Ce fut à l’une de ces soirées que Marie rencontra la Présidente de Mareuil dont au premier regard elle sut qu’elle venait de Paris. Le ton délibéré, la façon de s’habiller annonçaient une femme du monde… de son monde à elle. La nouvelle venue tranchait sur le reste de l’assistance féminine.
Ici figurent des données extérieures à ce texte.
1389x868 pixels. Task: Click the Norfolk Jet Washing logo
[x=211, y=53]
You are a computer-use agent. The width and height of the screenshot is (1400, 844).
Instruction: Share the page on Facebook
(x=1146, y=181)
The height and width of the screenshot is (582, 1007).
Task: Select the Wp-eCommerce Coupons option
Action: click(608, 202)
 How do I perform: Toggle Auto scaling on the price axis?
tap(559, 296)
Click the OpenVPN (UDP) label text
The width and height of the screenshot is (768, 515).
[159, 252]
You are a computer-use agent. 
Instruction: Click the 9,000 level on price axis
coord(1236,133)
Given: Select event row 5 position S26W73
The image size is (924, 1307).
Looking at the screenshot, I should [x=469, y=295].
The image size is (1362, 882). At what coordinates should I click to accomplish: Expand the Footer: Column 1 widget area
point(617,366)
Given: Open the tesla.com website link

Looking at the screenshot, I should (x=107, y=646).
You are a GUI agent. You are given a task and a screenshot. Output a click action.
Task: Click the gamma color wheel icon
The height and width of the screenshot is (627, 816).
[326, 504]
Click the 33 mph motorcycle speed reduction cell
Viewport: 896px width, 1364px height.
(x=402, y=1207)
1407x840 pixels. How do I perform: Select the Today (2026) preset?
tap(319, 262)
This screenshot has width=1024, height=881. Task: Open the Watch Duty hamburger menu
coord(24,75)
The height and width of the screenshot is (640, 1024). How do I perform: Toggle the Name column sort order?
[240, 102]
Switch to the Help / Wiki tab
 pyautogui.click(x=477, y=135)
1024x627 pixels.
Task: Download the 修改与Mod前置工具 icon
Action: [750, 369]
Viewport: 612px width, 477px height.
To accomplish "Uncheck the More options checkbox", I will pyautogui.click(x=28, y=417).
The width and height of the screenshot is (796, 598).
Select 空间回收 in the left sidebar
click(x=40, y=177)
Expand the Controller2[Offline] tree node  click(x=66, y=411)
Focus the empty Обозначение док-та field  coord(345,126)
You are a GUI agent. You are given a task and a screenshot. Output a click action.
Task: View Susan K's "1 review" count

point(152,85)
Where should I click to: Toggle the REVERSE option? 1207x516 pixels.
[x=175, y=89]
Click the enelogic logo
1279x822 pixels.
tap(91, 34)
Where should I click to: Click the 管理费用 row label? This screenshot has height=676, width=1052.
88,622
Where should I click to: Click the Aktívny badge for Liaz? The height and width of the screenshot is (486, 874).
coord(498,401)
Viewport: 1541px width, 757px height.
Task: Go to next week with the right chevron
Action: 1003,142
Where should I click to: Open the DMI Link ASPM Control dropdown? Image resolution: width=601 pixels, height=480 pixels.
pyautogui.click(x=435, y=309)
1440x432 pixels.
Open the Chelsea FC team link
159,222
C’était pourtant une Tourangelle de naissance et elle possédait un manoir aux environs de Tours mais on ne l’avait pas vue dans la région depuis longtemps. Elle préférait jouir à Paris de la fortune que lui avait laissée en mourant son vieux mari, un haut magistrat, ancien célibataire endurci qui s’était pris pour elle d’une passion tardive et l’avait laissée veuve, sans enfants, après quelques années de mariage. Son nom, à vrai dire, n’était pas inconnu de Marie. La jolie Françoise – une brune aux yeux clairs et douée d’un charme certain – figurait dans la haute société parisienne, fréquentait l’hôtel de Rambouillet voisin de l’hôtel de Chevreuse, se montrait à la comédie et même à la Cour où sa noblesse, le rang de son mari et de nombreuses relations lui donnaient accès. Bref, elle apportait avec elle cet air de Paris qui manquait si cruellement à la Duchesse.

Monseigneur d’Eschaux qui l’avait connue enfant la présenta à Marie :

— Voilà une jeune dame qui brûle de vous connaître, ma chère Duchesse. Quand elle m’a fait hier sa visite de bonne arrivée, elle a à peine pris le temps de s’enquérir de ma santé avant de me demander si je vous voyais… C’était à croire qu’elle n’était venue que pour vous !

L’intéressée se mit à rire :

— J’ai toujours beaucoup admiré – de loin ! – Madame la duchesse de Chevreuse mais je dois à la vérité de dire que ce sont mes affaires qui ont motivé mon voyage. La Roselière, mon domaine familial, a grand besoin de réparations et je l’ai laissé trop longtemps aux mains d’un intendant sans scrupules. Je viens donc remettre de l’ordre. Ma chance dans tout cela est que j’étais déterminée à rencontrer enfin une très noble dame qui est aussi la personne la plus extraordinaire du royaume et dont le nom est encore sur toutes les lèvres…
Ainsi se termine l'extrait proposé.